PARIS, July 6 (Reuters) - The chairman of BNP Paribas , France’s largest bank, on Saturday said U.S. proposals for tighter banking rules, which would bring stricter rules on how much equity foreign lenders must hold, could put European banks at a disadvantage.
A plan by U.S. Federal Reserve board member Dan Tarullo would force foreign banks to group all their subsidiaries under a holding company, subject to the same capital standards as U.S. holding companies. The biggest banks would also need to hold liquidity buffers.
“Americans... are in the process of pushing things too far and this could put European banks at a disadvantage,” Baudouin Prot told an economists’ conference in the south of France.
Banks complain equity is the most expensive way to fund their business, but it is the safest from a taxpayer’s or a regulator’s perspective because shareholders are the first to lose their money in case of bankruptcy.
The EU has warned Tarullo that his plan will fragment the world’s capitals market and make it less efficient in financing trade and help sluggish economies revive.
Asked about the impact of these regulation plans on BNP’s U.S. business, Prot said it was too early to say.

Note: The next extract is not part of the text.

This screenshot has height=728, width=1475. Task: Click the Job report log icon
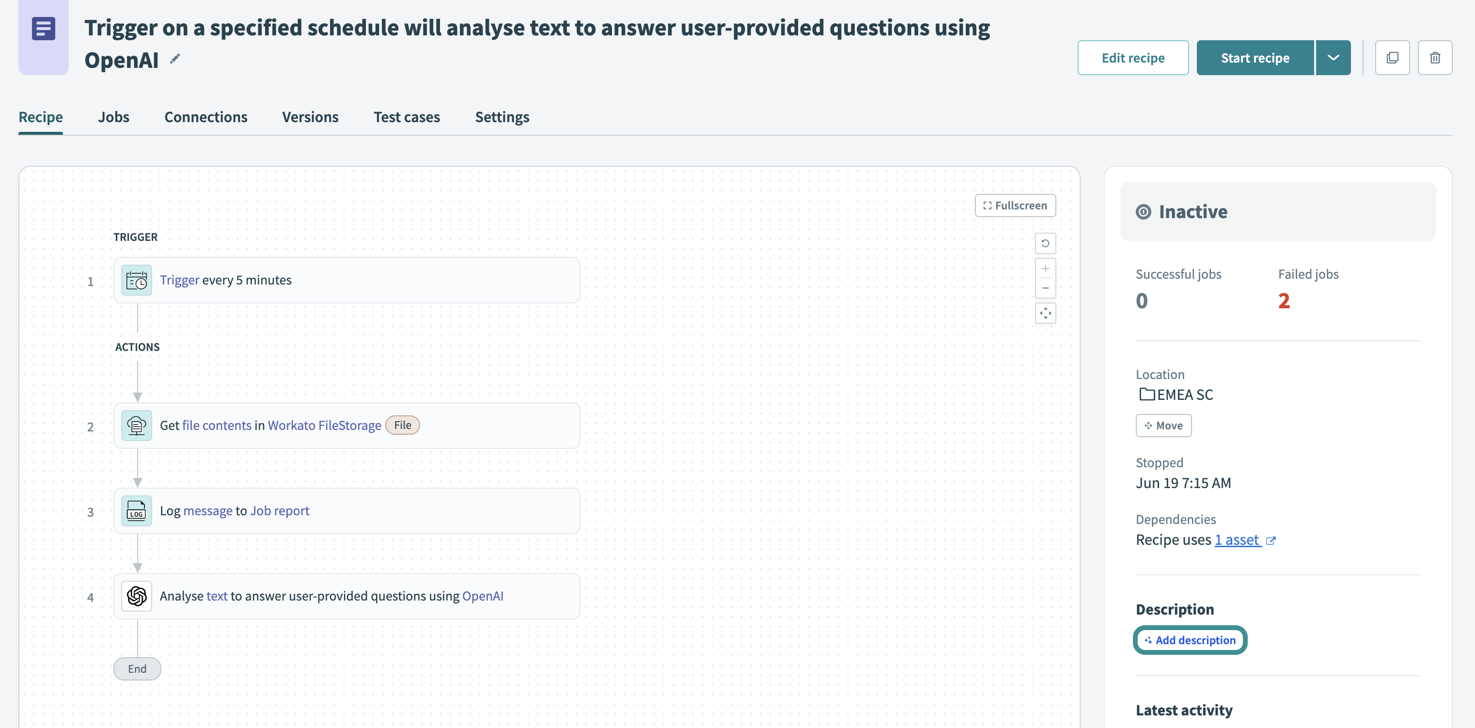pyautogui.click(x=136, y=510)
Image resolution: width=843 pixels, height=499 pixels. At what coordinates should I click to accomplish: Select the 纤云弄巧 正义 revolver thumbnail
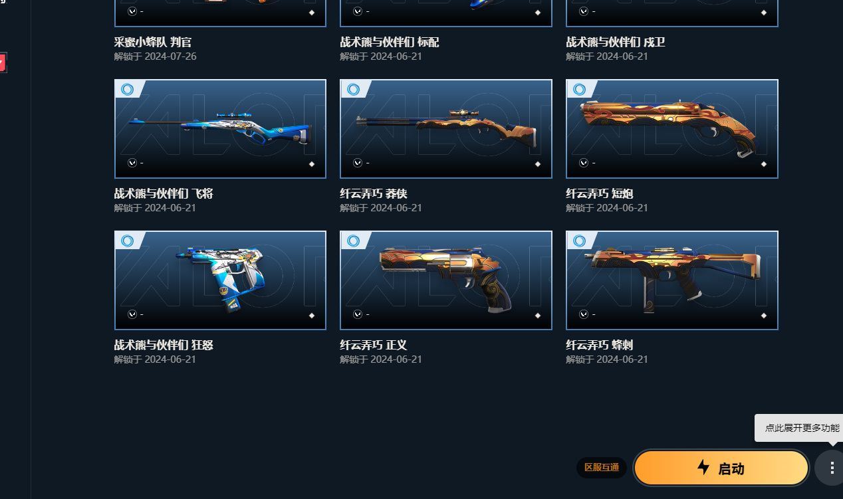[446, 280]
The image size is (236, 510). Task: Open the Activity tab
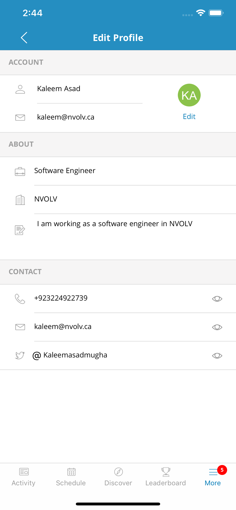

Germany’s Deutsche Bank will not need to transfer capital holdings to its U.S. subsidiary to meet the U.S.’s stricter regulatory requirements, Boersen-Zeitung reported on Saturday, citing an interview with finance chief Stefan Krause.
Prot also complained that a European move to tax financial transactions could hinder market activities, saying there was a “complete contradiction” between the will to strengthen taxation of market activities and the search for more financing of the economy. “We need to make a choice,” he said.